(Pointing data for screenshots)
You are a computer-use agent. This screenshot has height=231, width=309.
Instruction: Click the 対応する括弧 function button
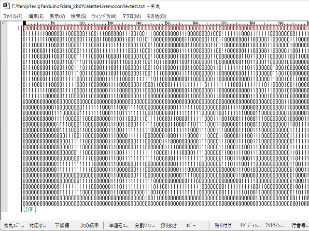[38, 225]
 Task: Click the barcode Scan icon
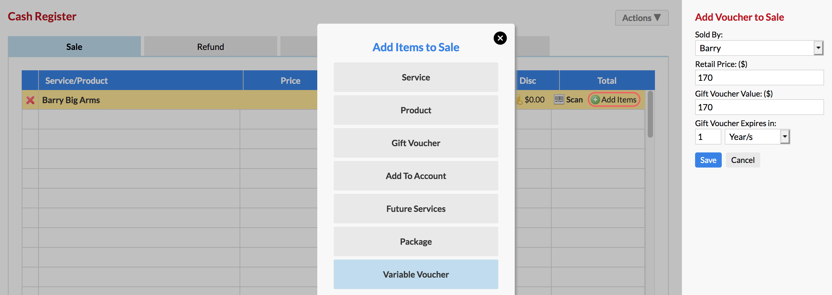click(559, 99)
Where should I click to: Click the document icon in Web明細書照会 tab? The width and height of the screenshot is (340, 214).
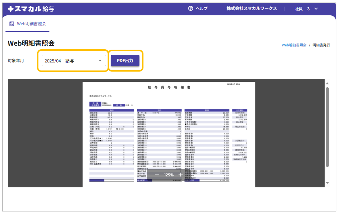(12, 24)
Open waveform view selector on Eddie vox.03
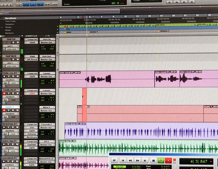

# PROBLEM:
Echo the lines of all the records above word for word, leaving out the pictures.

# SOLUTION TO THIS EXERCISE:
You are a computer-use agent. This screenshot has height=231, width=309.
Instruction: Click the 対応する括弧 function button
[38, 225]
 Task: Click the barcode Scan icon
click(559, 99)
Where should I click to: Click the document icon in Web明細書照会 tab? The width and height of the screenshot is (340, 214).
(12, 24)
Open waveform view selector on Eddie vox.03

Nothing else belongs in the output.